* Input for this task
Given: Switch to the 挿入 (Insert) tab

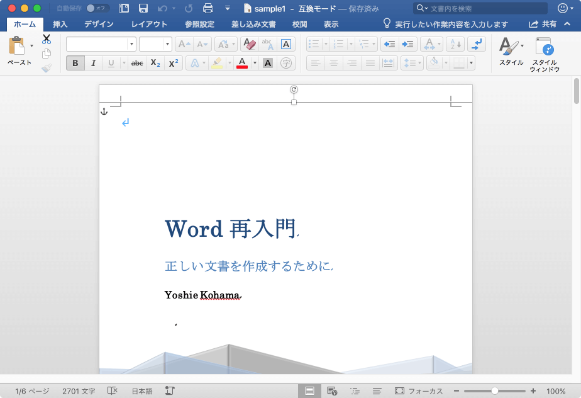Looking at the screenshot, I should point(60,25).
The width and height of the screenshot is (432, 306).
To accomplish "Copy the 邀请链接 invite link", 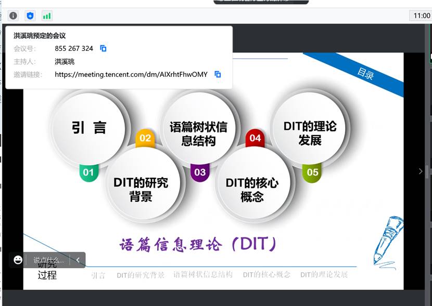I will [218, 74].
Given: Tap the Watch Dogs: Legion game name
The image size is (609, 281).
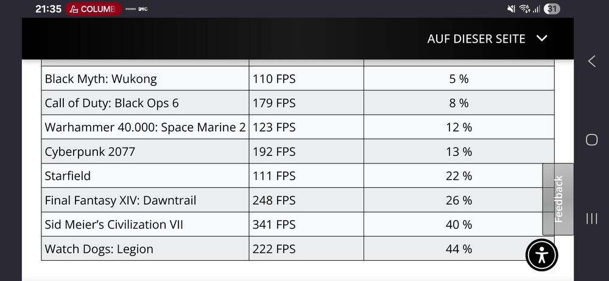Looking at the screenshot, I should click(99, 249).
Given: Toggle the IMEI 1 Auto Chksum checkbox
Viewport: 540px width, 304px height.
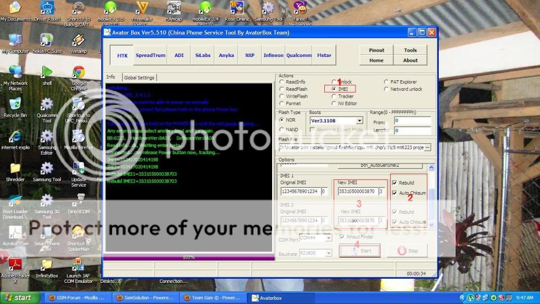Looking at the screenshot, I should [x=394, y=193].
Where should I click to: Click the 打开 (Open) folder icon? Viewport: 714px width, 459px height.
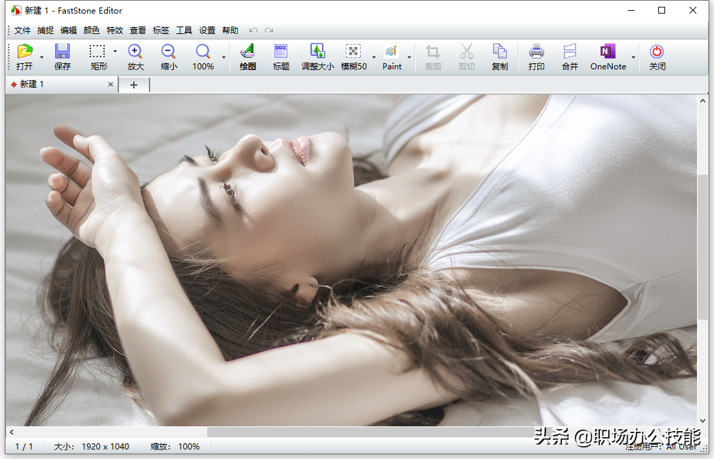24,52
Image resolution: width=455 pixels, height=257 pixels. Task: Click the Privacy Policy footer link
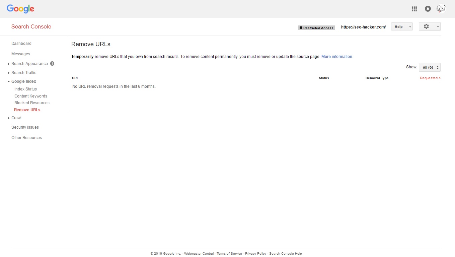(x=255, y=254)
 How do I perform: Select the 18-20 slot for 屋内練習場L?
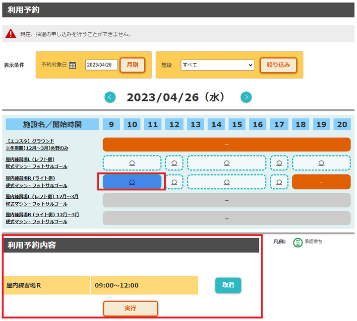click(x=321, y=163)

* Exercise
The last line of the entries marks the end, and the line with "Given: Tap the Watch Dogs: Legion game name" marks the start. Output exactly those two lines and every line between them, nothing else, with the pictures left out.

* Output for this exercise
Given: Tap the Watch Dogs: Legion game name
The image size is (609, 281).
Looking at the screenshot, I should click(99, 249).
Given: Toggle the IMEI 1 Auto Chksum checkbox
Viewport: 540px width, 304px height.
Looking at the screenshot, I should [x=394, y=193].
Where should I click to: Click the 打开 (Open) folder icon? Viewport: 714px width, 459px height.
24,52
Image resolution: width=455 pixels, height=257 pixels. Task: Click the Privacy Policy footer link
(x=255, y=254)
 How do I perform: Select the 18-20 slot for 屋内練習場L?
click(x=321, y=163)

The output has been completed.